Moreover, Amendment 826 by its terms applies only to determining the Guidelines range. See U.S.S.G. § 1B 1.3 (entitled “Relevant Conduct (Factors that Determine the Guideline Range)”). Furthermore, the Sentencing Commission's commentary on the Amendment provided that “nothing in the Guidelines Manual abrogates a court's authority under 18 U.S.C. § 3661.” 18 U.S.C. § 3661 provides that “[n]o limitation shall be placed on the information concerning the background, character, and conduct of a person convicted of an offense which a court of the United States may receive and consider for the purpose of imposing an appropriate sentence.” Thus, while Amendment 826 prohibits the consideration of acquitted conduct in determining the Guidelines range, nothing in Amendment 826 precludes the Court's consideration of conduct in assessing the § 3553(a) factors.

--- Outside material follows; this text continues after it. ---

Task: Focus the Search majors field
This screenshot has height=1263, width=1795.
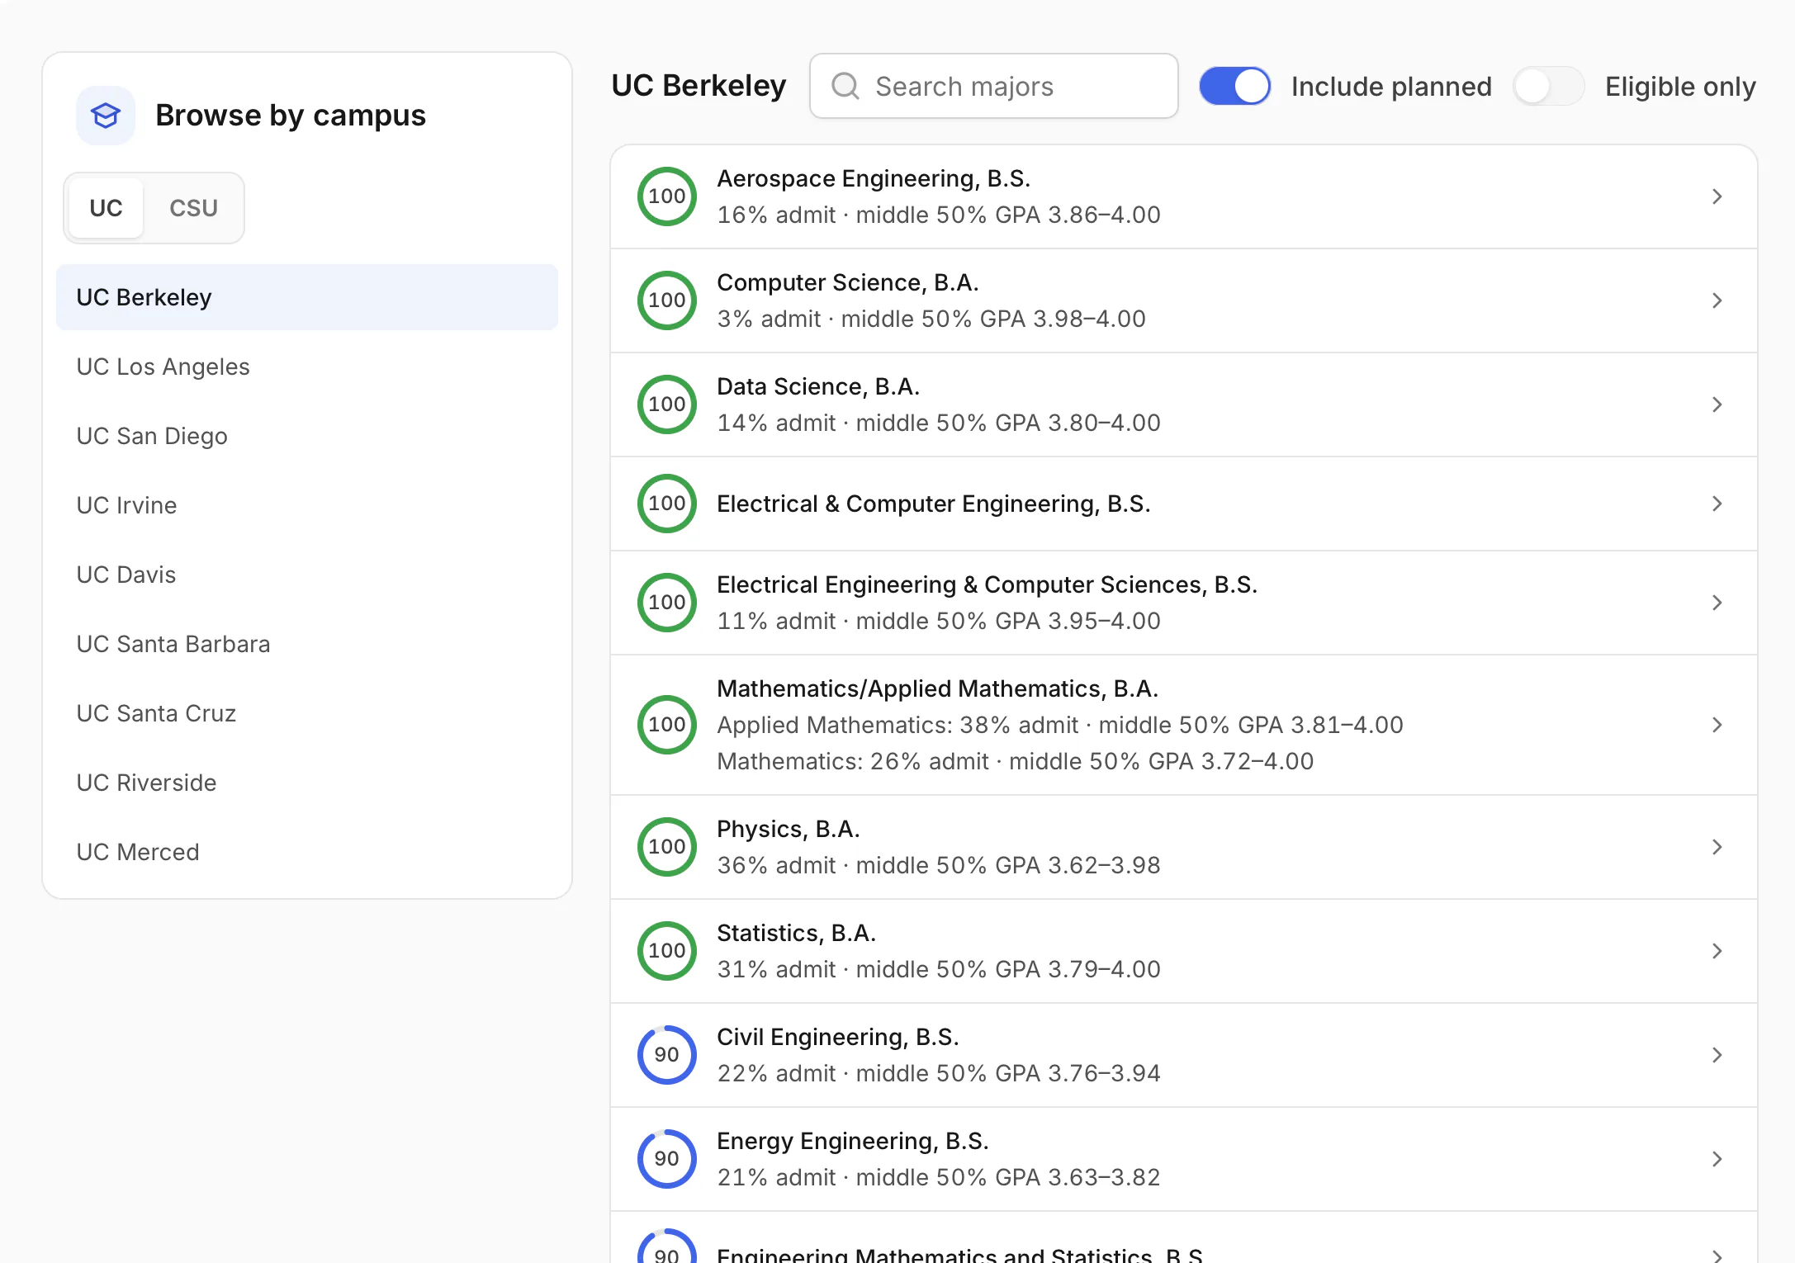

As reflected in the discussion above, the Court indicated that even if McCants' Guidelines range had been different, it would have applied an upward variance and imposed a life sentence based upon the § 3553(a) factors.
III. Certificate of Appealability
Pursuant to Rule 11(a) of the Rules Governing Proceedings under 28 U.S.C. § 2255, the Court is required to issue or deny a certificate of appealability when it enters a final order adverse to the applicant. A certificate of appealability is a “jurisdictional prerequisite” to an appeal from the court's order. United States v. Hadden, 475 F.3d 652, 659 (4th Cir. 2007). A certificate of appealability will not issue absent “a substantial showing of the denial of a constitutional right.” 28 U.S.C. § 2253(c)(2). Where the court denies petitioner's motion on its merits, a petitioner satisfies this standard by demonstrating that reasonable jurists would find the court's assessment of the claim debatable or wrong. Slack v. McDaniel, 529 U.S. 473,484 (2000); see also Miller-El v. Cockrell, 537 U.S. 322, 336-38 (2003). Where a motion is denied on a procedural ground, a certificate of appealability will not issue unless the petitioner can “demonstrate both (1) that jurists of reason would find it debatable whether the petition states a valid claim of the denial of a constitutional right and (2) that jurists of reason would find it debatable whether the district court was correct in its procedural ruling.” Rose v. Lee, 252 F.3d 676, 684 (4th Cir. 2001) (citation and quotation marks omitted). McCants does not satisfy the above standards. Accordingly, a certificate of appealability will not issue. .
IV. Conclusion
For the foregoing reasons, McCants' § 2255 Motion (ECF No. 1056) is DENIED and a certificate of appealability SHALL NOT ISSUE.